### [TEXT SEGMENT]
In a world built on the concept of form over substance, it is difficult for literally everyone to remember the real purpose of physical health and fitness. However, this problem takes on new weight when it comes to people who suffer from body dysmorphia. Body dysmorphic disorder is a clinical condition that applies to individuals who focus on their perceived physical flaws. These flaws are either exaggerated or imagined. But the individual remains so bothered by them that it interferes with their daily lives. These same individuals also likely experience depression and anxiety as a result of their condition. Below we collected some tips for helping someone with body dysmorphia.
Helping Someone with Body Dysmorphia
Unfortunately, many people with body dysmorphia are completely unaware that their obsession is actually a clinical condition. That can make it difficult to help them but not impossible. If someone close to you currently deals with body dysmorphia, then you can generally help. The best methods remain simple:
- Giving them the space to talk freely
- Providing information on clinical resources (when they feel most receptive to offers of help)
With that being said, we need to clearly understand what body dysmorphia is. And we should look at the resources available before you have that conversation.

### [COLLECTED MATERIAL]
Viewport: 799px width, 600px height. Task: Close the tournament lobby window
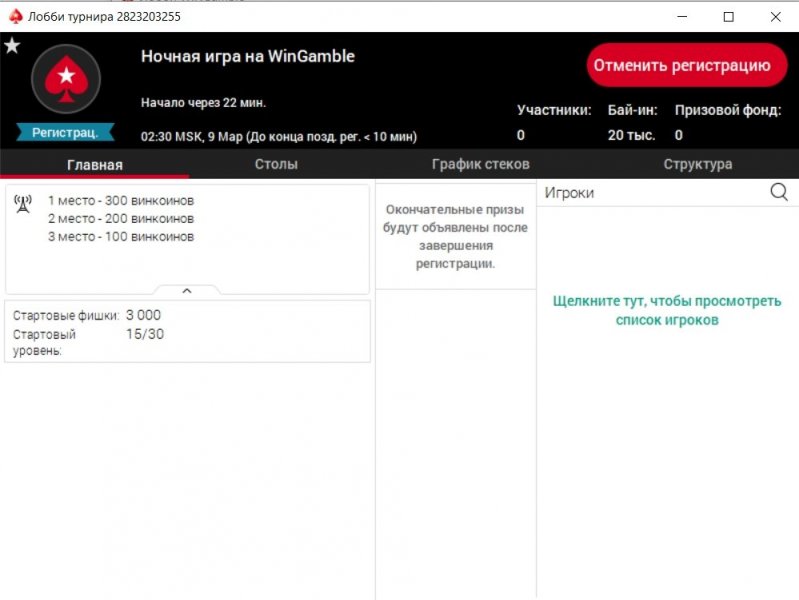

### [TASK GOAL]
Please list every mental health condition named in the body dysmorphia passage above.

### [EXERCISE ANSWER]
- Body dysmorphic disorder (body dysmorphia)
- Depression
- Anxiety